Ce fut la dernière fois que nous vîmes Vincent Grieve avant le départ du Pioneer.
George arriva le soir même et resta avec nous jusqu’au lever du jour, lorsqu’il dut s’arracher à sa famille et rejoindre son navire.
Après lui avoir serré la main à la porte, dans l’aube froide, grise et bruineuse, je retournai dans la salle à manger, où la pauvre Lettie sanglotait sur le sofa.

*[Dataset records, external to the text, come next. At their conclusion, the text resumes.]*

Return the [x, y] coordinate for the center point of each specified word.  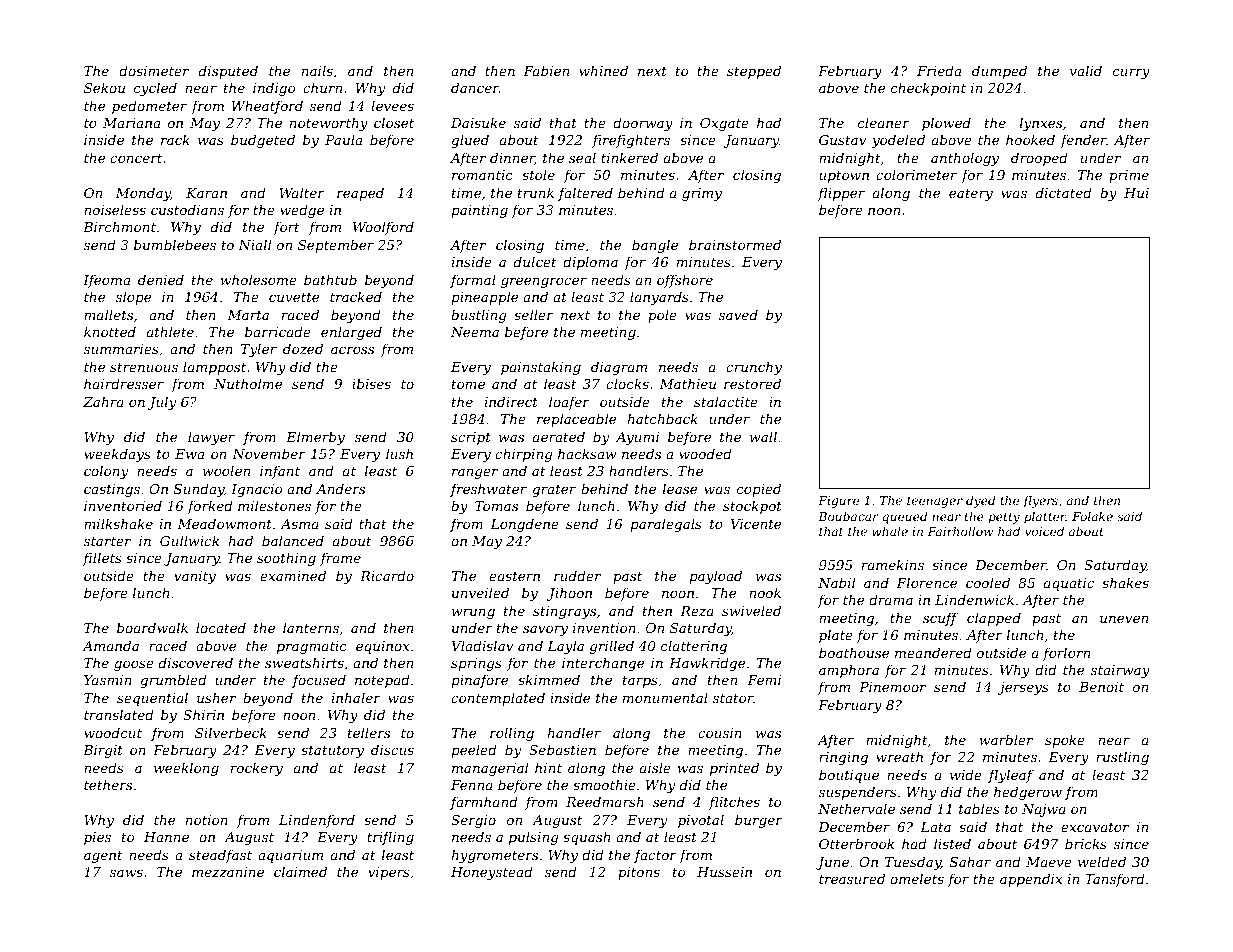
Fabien [546, 70]
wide [966, 774]
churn [322, 87]
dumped [999, 72]
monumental [665, 697]
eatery [971, 195]
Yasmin [108, 680]
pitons [639, 873]
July [162, 403]
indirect [511, 401]
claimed [300, 871]
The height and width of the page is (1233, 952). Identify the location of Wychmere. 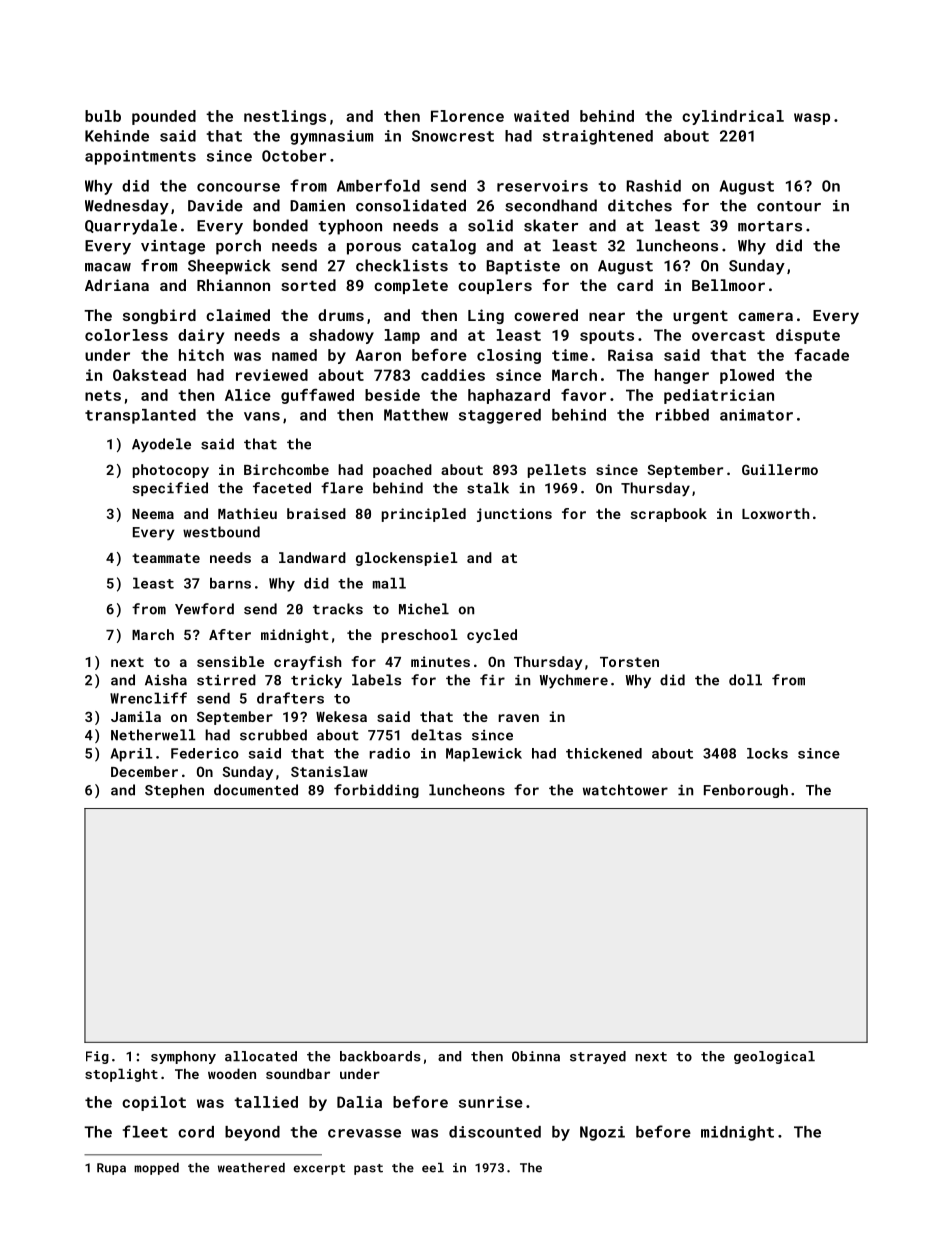
(574, 681).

Je ne pus m’empêcher de sursauter en regardant le portrait de George accroché au-dessus d’elle. L’étrange lumière du lever du jour ne pouvait expliquer l’extraordinaire pâleur du visage. Je m’approchai et le regardai attentivement. Je vis qu’il était couvert d’humidité, et imaginai que que c’était cela qui lui avait donné cet air si pâle. Quant à l’humidité, je supposais que la pauvre Lettie avait embrassé le portrait de son bien-aimé, et que l’humidité avait été causée par ses larmes.

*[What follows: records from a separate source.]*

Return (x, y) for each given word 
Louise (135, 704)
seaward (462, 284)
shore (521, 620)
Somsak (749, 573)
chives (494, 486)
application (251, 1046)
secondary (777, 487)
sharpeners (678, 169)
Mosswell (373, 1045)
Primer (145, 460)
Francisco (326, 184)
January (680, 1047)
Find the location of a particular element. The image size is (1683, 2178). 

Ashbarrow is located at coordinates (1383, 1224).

Ce n’est que longtemps après, alors que je racontais en plaisantant à Harry comment son œuvre avait été caressée, que j’appris que ma conjecture était erronée. Lettie m’assura très solennellement que je m’étais trompé en supposant qu’elle avait embrassé le tableau.
“C’est le vernis qui s’est voilé, je suppose”, dit Harry. Et le sujet fut ainsi clos car je n’en dis pas plus, bien que je sache fort bien, sans être un artiste, que ce n’était pas du tout cela.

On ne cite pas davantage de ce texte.